Untuk diketahui Program Organisasi Penggerak merupakan salah satu program unggulan Kemendikbud.
Program itu bertujuan untuk memberikan pelatihan dan pendampingan bagi para guru penggerak untuk meningkatkan kualitas dan kemampuan peserta didik.
Dalam program ini, Kemendikbud akan melibatkan organisasi-organisasi masyarakat yang mempunyai kapasitas meningkatkan kualitas para guru melalui berbagai pelatihan.
Kemendikbud mengalokasikan anggaran Rp 567 miliar per tahun untuk membiayai pelatihan atau kegiatan yang diselenggarakan organisasi terpilih.
Organisasi yang terpilih dibagi kategori III yakni Gajah, Macan dan Kijang.
Untuk Gajah dialokasikan anggaran sebesar maksimal Rp 20 miliar/tahun, Macan Rp 5 miliar per tahun, dan Kijang Rp 1 miliar per tahun.
Baca: Tanoto Foundation Inisiasi Program Pintar Penggerak Sejak Lama
Salah satu alasan Majelis Dikdasmen Muhammadiyah mundur karena merasa tidak jelasnya kriteria organisasi yang bisa lolos dalam program tersebut. Terdapat lembaga corporate social responsibility (CSR) yang justru lolos dalam program tersebut.
"Setahu saya yang mendaftar banyak, ada beberapa lembaga organisasi. Tetapi kalau perusahaan besar yang bergerak di bidang pendidikan dari CSR ikut menang dalam kategori gajah memang agak aneh," ujar Wakil Ketua Komisi X DPR Dede Yusuf saat dihubungi Kontan.co.id, Rabu (22/7).
Pada tahun 2020-2022, program Organisasi Penggerak memiliki sasaran peningkatkan meningkatkan kompetensi 50.000 guru, kepala sekolah dan tenaga kependidikan di 5.000 PAUD, SD dan SMP. Dalam program tersebut, organisasi yang lolos akan mendapatkan bantuan dana sesuai dengan kategori yang diikuti yakni kategori gajah, macan, dan kijang.
Dede menilai, posisi lembaga CSR seharusnya tak mendapatkan hibah dari pemerintah. Pasalnya lembaga tersebut diatur oleh Undang Undang tentang Perseroan Terbatas yang malah wajib melakukan CSR.
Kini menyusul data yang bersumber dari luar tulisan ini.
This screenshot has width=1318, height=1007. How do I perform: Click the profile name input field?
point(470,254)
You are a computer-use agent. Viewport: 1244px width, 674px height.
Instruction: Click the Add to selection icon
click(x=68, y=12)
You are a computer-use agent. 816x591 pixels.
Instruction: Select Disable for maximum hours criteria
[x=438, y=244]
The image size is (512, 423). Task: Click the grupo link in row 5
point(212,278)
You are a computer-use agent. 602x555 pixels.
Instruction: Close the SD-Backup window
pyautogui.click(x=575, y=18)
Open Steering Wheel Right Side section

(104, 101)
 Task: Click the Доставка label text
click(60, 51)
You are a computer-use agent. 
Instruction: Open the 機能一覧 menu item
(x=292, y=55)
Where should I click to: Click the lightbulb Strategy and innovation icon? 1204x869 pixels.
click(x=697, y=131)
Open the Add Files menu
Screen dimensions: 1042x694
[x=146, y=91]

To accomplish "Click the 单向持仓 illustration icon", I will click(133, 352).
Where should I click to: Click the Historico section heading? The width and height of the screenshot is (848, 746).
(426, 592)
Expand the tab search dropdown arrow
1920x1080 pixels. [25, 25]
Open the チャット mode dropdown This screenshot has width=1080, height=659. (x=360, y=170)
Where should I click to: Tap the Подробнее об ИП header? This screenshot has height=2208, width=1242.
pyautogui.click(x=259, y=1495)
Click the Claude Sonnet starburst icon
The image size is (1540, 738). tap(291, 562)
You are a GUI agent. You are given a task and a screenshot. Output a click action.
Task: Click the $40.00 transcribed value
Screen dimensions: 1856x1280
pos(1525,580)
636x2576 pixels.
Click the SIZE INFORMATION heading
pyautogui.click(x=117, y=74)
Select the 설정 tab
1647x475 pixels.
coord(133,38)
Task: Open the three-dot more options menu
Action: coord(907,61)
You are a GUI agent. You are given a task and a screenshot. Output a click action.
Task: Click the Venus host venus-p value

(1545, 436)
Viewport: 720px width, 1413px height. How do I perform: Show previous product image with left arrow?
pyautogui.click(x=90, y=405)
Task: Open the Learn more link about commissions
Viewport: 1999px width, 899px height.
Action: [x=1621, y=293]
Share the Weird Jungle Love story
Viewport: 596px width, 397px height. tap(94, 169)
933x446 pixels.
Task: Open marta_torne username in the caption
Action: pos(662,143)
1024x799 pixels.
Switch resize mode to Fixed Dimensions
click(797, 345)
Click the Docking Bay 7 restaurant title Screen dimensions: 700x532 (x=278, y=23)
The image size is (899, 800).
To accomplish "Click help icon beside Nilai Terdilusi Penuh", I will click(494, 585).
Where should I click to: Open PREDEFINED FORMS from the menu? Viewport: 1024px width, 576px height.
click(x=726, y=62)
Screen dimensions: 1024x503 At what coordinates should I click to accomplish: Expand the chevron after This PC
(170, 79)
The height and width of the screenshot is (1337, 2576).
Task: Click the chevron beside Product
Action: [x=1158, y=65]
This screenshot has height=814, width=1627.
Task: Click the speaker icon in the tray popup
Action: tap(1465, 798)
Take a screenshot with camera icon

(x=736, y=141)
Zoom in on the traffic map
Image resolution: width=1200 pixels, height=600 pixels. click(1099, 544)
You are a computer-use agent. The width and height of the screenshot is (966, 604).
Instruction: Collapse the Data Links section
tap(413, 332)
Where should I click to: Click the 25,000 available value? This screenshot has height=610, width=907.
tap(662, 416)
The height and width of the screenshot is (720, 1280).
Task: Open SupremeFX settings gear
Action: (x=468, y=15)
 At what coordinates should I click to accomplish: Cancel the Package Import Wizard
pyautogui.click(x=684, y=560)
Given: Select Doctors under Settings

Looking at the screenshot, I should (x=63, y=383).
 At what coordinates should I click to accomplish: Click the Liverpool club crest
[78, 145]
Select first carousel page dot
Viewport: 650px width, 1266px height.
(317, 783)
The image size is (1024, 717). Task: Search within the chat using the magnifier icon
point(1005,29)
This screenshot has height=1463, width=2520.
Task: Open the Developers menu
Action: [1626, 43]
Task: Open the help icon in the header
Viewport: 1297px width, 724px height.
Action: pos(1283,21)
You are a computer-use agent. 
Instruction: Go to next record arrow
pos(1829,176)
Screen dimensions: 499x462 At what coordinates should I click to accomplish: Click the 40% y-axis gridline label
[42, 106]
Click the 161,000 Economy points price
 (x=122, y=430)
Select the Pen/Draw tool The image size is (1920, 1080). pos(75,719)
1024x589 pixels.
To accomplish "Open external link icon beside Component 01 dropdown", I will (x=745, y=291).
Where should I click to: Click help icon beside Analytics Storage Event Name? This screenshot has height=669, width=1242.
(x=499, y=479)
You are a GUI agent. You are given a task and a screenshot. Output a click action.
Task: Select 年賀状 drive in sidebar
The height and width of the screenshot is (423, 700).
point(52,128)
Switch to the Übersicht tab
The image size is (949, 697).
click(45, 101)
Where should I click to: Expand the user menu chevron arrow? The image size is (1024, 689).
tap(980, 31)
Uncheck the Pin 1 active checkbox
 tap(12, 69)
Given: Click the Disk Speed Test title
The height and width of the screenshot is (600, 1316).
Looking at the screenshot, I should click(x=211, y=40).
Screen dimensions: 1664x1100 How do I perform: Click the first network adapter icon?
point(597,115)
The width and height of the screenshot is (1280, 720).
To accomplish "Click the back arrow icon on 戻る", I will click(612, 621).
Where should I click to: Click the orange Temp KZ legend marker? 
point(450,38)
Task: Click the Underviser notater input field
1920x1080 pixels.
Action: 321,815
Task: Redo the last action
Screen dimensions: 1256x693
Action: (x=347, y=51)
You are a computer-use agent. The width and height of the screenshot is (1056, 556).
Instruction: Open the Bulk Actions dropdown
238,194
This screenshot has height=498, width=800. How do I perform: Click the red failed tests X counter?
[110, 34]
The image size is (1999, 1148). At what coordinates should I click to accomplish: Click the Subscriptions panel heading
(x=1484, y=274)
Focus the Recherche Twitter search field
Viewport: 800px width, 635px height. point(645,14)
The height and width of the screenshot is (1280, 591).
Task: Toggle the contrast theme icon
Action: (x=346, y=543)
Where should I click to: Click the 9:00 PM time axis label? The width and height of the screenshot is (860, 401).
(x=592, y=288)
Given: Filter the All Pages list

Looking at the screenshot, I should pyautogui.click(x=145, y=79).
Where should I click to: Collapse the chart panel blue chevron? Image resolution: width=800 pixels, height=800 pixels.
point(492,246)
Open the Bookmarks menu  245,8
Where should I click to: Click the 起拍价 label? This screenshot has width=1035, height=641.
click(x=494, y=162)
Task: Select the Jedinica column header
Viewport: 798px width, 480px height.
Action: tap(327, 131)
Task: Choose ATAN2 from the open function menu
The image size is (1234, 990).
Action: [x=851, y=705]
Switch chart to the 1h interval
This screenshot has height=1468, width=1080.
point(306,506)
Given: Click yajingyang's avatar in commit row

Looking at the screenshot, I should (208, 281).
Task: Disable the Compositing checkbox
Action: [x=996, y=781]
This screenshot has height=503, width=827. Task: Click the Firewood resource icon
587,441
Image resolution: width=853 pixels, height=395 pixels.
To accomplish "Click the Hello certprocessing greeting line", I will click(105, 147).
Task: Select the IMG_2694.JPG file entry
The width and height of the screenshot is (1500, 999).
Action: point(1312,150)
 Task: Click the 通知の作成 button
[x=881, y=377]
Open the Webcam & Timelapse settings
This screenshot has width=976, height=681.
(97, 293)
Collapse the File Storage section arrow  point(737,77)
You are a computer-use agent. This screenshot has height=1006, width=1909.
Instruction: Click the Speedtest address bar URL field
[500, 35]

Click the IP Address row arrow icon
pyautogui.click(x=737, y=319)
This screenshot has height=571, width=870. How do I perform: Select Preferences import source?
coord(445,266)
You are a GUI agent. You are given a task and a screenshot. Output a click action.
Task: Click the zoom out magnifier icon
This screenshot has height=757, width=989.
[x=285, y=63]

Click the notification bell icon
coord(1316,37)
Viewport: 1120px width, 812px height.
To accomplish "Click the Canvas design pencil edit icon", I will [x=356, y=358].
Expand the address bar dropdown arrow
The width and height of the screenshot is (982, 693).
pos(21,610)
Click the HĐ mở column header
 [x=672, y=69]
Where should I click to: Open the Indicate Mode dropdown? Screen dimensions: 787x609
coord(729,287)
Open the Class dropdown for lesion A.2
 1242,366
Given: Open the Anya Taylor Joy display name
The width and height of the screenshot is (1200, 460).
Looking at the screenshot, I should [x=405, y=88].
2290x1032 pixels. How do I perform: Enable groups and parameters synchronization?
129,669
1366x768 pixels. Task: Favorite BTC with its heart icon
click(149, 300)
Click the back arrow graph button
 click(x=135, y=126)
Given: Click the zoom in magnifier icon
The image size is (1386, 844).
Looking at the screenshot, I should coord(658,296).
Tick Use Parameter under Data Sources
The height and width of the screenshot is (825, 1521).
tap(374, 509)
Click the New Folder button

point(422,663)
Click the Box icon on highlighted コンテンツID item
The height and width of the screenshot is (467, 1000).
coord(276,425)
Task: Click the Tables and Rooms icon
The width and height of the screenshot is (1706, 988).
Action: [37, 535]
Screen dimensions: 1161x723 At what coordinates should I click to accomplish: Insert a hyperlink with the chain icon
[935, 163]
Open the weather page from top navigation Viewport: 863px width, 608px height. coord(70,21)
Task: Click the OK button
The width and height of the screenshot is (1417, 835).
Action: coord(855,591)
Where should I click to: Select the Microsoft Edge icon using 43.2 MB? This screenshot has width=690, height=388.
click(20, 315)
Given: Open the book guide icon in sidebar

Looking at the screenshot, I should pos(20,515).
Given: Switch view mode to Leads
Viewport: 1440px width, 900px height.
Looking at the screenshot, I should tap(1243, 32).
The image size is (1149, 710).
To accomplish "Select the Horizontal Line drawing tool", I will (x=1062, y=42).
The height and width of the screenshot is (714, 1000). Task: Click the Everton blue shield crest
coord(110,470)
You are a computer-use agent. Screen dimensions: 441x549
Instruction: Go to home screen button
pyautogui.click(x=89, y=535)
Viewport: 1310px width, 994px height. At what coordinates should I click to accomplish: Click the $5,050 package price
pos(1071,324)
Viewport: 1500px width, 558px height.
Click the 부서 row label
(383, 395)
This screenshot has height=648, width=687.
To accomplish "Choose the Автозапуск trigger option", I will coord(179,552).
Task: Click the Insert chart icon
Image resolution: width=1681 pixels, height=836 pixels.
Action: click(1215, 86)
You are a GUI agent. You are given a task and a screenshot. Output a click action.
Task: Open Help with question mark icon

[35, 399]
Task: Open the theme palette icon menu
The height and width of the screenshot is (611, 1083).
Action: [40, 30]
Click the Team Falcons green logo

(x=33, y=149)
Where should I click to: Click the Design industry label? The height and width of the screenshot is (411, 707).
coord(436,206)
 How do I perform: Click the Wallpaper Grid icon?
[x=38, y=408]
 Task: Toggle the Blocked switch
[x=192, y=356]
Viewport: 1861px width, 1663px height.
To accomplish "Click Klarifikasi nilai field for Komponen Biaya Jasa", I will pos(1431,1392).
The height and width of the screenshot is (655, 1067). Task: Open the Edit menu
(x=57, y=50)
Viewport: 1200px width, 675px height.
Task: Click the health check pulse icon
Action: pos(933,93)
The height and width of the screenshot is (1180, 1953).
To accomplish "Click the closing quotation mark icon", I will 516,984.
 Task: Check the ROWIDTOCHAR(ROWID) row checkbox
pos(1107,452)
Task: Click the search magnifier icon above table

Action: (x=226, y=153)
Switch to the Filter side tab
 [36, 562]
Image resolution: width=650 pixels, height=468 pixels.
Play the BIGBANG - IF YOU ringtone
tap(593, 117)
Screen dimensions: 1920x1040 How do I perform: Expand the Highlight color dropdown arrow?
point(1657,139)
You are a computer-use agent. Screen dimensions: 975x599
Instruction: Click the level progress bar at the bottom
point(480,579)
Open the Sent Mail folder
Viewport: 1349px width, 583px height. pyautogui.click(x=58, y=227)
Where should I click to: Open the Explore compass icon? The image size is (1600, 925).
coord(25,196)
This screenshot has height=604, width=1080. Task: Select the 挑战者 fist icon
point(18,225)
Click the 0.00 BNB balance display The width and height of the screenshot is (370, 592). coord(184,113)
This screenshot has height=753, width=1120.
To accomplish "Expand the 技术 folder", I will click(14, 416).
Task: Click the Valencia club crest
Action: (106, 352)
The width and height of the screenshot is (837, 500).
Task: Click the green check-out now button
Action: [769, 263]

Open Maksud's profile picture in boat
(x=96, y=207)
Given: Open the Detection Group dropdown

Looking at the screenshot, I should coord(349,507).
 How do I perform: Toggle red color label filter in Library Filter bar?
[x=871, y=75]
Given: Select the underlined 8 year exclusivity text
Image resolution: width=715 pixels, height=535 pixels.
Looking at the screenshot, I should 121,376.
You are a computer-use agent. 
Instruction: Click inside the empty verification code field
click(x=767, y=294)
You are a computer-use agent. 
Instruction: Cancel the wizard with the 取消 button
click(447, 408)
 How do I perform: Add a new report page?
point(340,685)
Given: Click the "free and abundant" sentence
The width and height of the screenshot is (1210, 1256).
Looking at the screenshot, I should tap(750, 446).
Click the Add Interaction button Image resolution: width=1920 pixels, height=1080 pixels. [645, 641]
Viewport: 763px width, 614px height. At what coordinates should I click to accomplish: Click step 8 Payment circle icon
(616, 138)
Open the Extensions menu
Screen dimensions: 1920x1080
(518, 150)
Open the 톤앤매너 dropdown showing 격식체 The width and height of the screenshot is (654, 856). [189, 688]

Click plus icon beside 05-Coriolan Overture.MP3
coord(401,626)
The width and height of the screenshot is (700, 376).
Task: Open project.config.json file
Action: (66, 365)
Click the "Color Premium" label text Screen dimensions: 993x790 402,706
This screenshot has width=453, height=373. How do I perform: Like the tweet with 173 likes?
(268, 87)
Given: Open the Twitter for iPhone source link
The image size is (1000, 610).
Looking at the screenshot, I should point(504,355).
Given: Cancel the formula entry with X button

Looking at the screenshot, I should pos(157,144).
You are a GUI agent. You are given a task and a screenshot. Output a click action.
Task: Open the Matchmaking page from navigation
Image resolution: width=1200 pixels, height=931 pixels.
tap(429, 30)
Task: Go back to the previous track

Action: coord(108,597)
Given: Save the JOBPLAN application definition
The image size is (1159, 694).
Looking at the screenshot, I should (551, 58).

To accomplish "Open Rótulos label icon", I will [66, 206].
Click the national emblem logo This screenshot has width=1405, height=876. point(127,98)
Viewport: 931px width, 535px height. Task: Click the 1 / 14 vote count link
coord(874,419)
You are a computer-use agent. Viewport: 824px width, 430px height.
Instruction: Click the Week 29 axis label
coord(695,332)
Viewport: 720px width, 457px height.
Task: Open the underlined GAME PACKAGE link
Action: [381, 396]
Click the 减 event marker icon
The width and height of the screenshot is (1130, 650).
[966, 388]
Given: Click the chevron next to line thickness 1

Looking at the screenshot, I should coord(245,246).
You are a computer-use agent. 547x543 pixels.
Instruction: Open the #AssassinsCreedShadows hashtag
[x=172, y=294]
"Namanya perushaaan besar memang kewajiban dia untuk CSR bukannya malah minta hibah dari pemerintah," terang Dede.
Komisi X DPR pun akan meminta penjelasan dari Menteri Pendidikan Nadiem Makarim soal program ini mengingat program tersebut mendapat dukungan anggaran yang cukup besar.